Quant à sa date d'entrée en vigueur, d'abord - et M. le rapporteur est intervenu à ce sujet -, dans quelles conditions sera-t-il applicable une fois la loi promulguée ? Faudra-t-il attendre que cette disposition soit intégrée dans un nouvel avenant à l'accord-cadre CEPS-LEEM qui modifierait dans ce sens son article 6 sur le suivi des nouveaux médicaments en pratique médicale réelle ? Cela signifierait qu'elle ne pourrait être opérationnelle avant 2010 ! Ou alors s'impose-t-elle à toute nouvelle convention conclue entre le CEPS et un laboratoire après la date de la promulgation de la loi, malgré l'existence d'un accord entre le CEPS et le LEEM, reconduit pour trois ans par un avenant du 21 janvier 2007, qui en fixe le cadre et ne prévoit pas, j'y insiste, de telles sanctions ?

Quant à son champ d'application, ensuite, l'article 6 de l'avenant à l'accord-cadre CEPS-LEEM prévoit que « l'initiative de ces études peut émaner de la commission de la transparence ou du CEPS ». Cela semble vouloir dire que les études émanant de la commission d'AMM ne sont pas visées par cet article et que, par voie de conséquence, leur non-réalisation ne pourrait donner lieu aux sanctions prévues à l'article 8. Cette discrimination ne semble pas justifiée, d'autant qu'il est prévu dans cet article de l'accord-cadre que, « si l'entreprise démontre que les résultats attendus de l'étude demandée seraient, en tout ou en partie, redondants avec ceux que permettraient d'obtenir dans les mêmes délais des études demandées dans le cadre de l'octroi de l'AMM par la commission d'AMM de l'AFSSAPS et incluses dans le programme de gestion des risques approuvé, l'étude conventionnée est modifiée en conséquence ».

Ainsi, certaines études demandées par la commission de transparence ou par le CEPS ne pourraient pas donner lieu à sanctions au seul motif qu'elles seraient redondantes avec celles qu'aurait demandées la commission d'AMM, qui, elles en sont exemptes !

Il me semble que toutes les études, quel qu'en soit le prescripteur, devraient être traitées de la même façon.
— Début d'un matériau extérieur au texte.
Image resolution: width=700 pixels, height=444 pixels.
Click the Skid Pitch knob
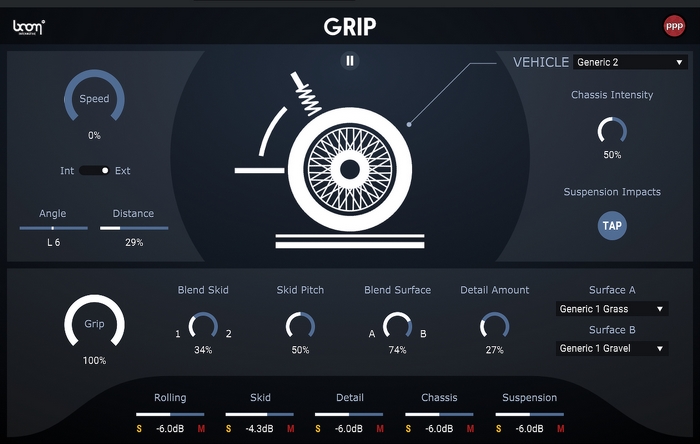[x=300, y=325]
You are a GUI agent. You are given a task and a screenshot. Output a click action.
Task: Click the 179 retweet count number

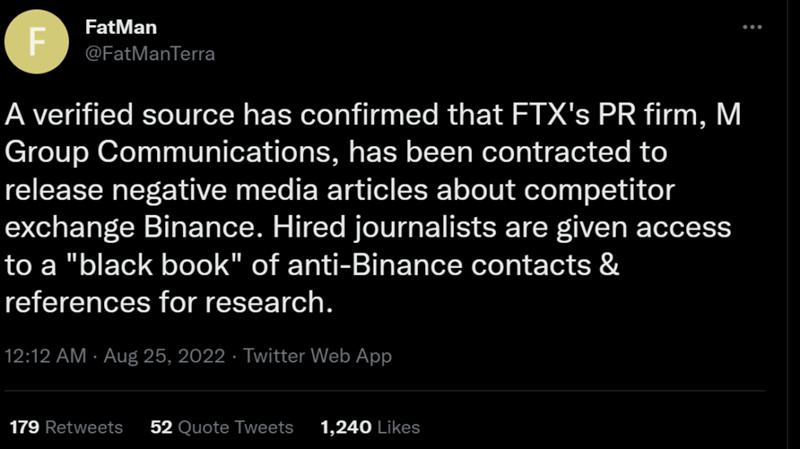[x=23, y=427]
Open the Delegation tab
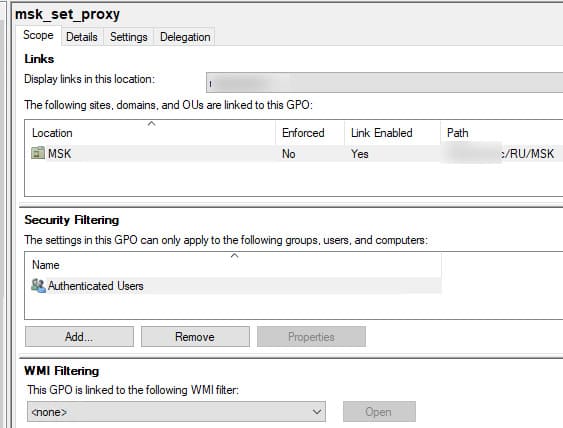 click(x=185, y=37)
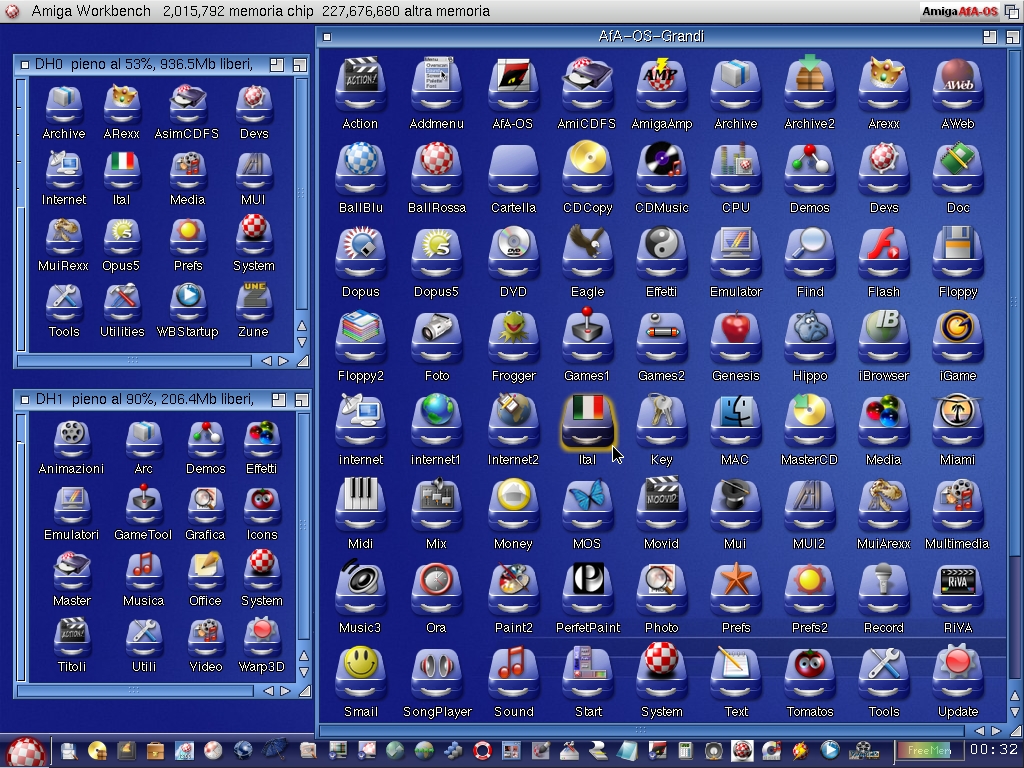Open the Miami drawer icon
This screenshot has height=768, width=1024.
[957, 422]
Tout retard dans leur réalisation devrait être sanctionné, et a fortiori leur non-réalisation. C'est un impératif de santé publique.

Enfin, en l'absence de délai limite fixé pour la réalisation de ces études, comme c'est le cas actuellement, il apparaît difficile d'appliquer des sanctions pour retard. Aucun délai ne figure ni dans la loi, ni dans la réglementation, ni dans l'accord-cadre. Quant aux conventions CEPS-firmes, où un délai peut éventuellement être fixé, on a vu qu'elles ne sont pas rendues publiques.

C'est pour tenter de combler ces lacunes que je vous proposerai des amendements.

Bien que cet article 8 procède d'une bonne intention, je le reconnais, on est obligé de se montrer très réservé quant à son efficacité, et l'on ne peut que le regretter.

Les sénateurs du groupe CRC et moi-même subordonnerons bien entendu notre vote à l'accueil qui sera réservé à nos amendements. (Applaudissements sur les travées du groupe CRC et du groupe socialiste.)